Abuja (AFP) – President Muhammadu Buhari will travel to neighbouring Cameroon on Wednesday to consult with counterpart Paul Biya on Boko Haram’s insurgency, presidential spokesman Femi Adesina said.
“President Buhari is going to Cameroon on Wednesday. He will hold talks with President Biya on arrival on Wednesday and the issue of Boko Haram will be central in their discussion,” he told AFP on Monday.
“The visit is part of the consultation on the Boko Haram insurgency.

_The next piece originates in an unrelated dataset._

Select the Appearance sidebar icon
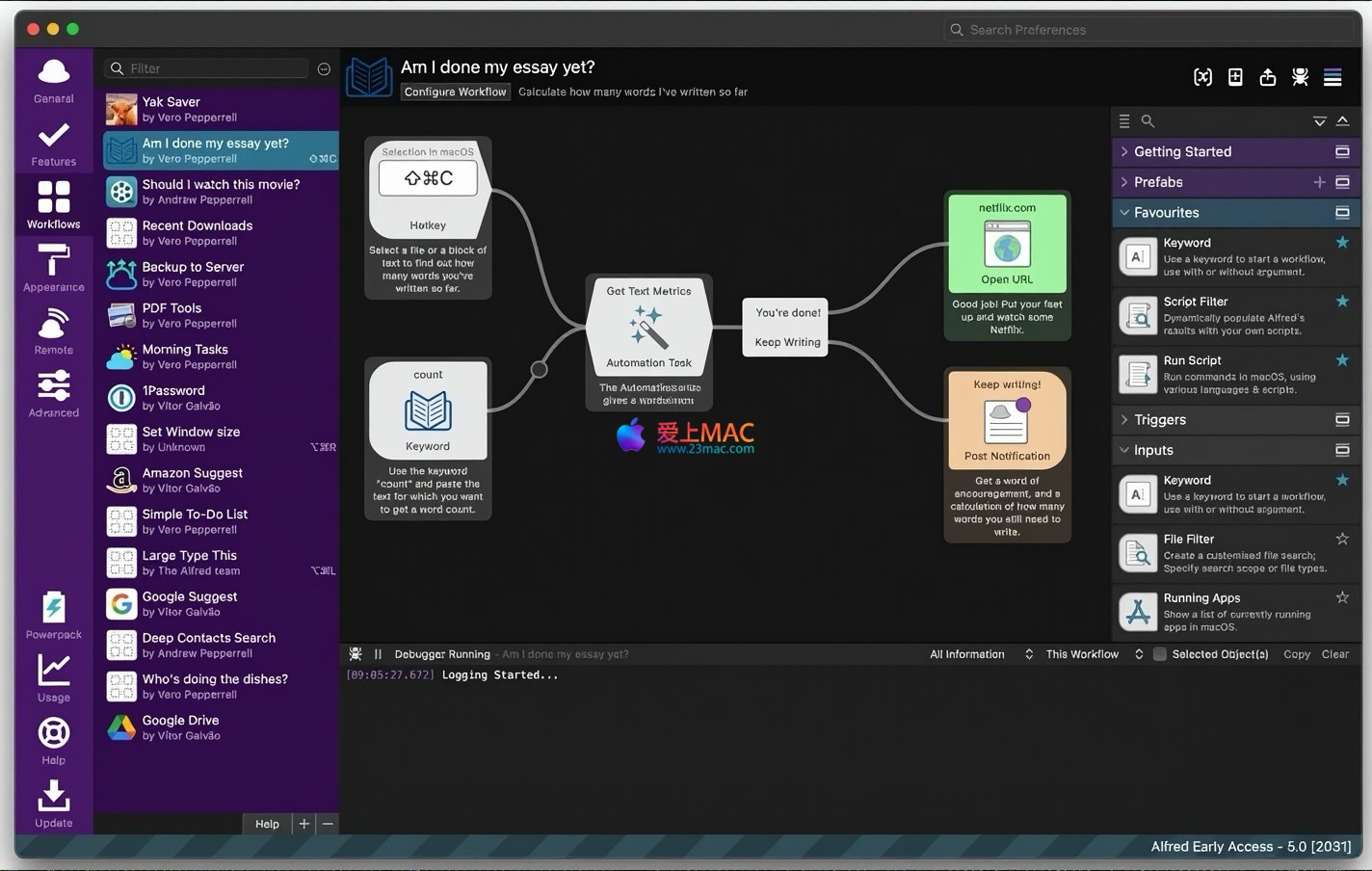The height and width of the screenshot is (871, 1372). (54, 268)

He was to have gone on the visit in June but for the invitation to Germany by the G7,” Adesina said of Buhari’s participation last month in the German-hosted summit of leading industrialised nations– his first major international meeting as Nigerian president.

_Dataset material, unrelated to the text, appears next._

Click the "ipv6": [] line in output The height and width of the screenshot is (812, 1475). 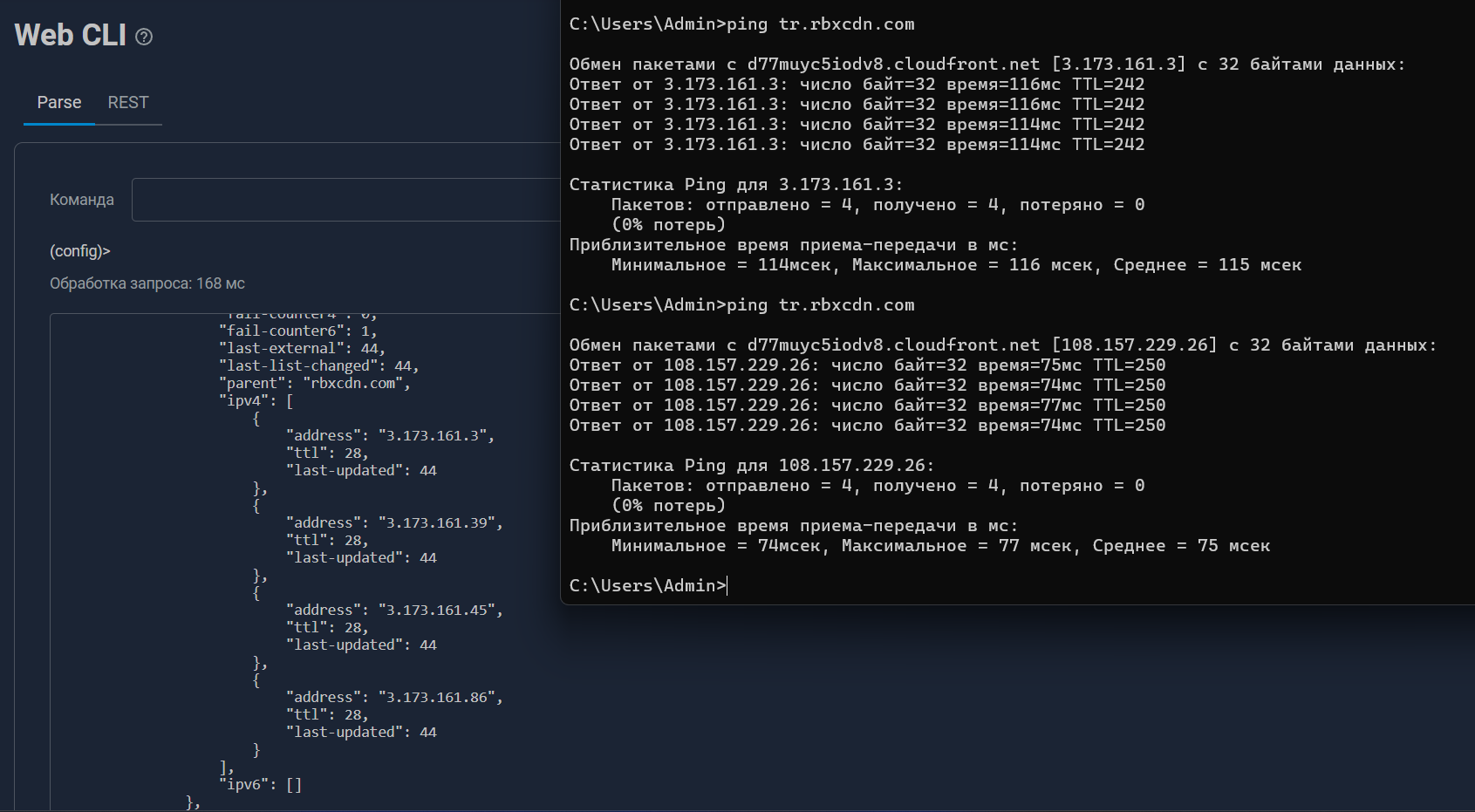260,785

Since his inauguration on May 29, Buhari has visited Chad and Niger, two neighbouring countries jointly fighting Boko Haram along with Nigeria.
Boko Haram attacks in Chad and Niger have claimed dozens of lives in the past weeks.

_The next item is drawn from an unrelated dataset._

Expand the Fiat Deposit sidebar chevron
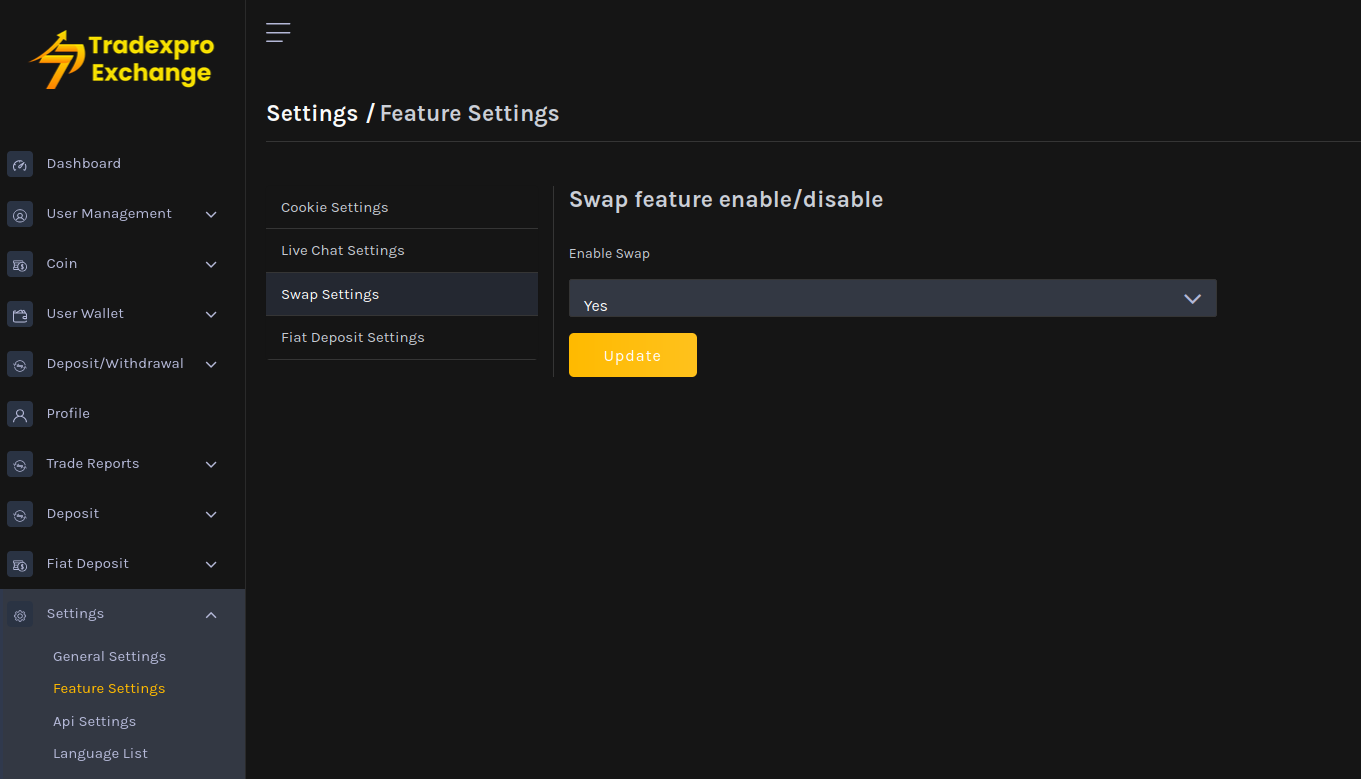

Heavy fighting broke out Monday between the Chadian army and Boko Haram jihadists, security and local sources said.
“Violent clashes” are under way near Baga Sola, one of the main Chadian towns in the lake that straddles Chad, Cameroon, Nigeria and Niger, a Chadian security source told AFP.
Buhari, 72, is due back in Abuja on Thursday from Cameroon, Adesina said.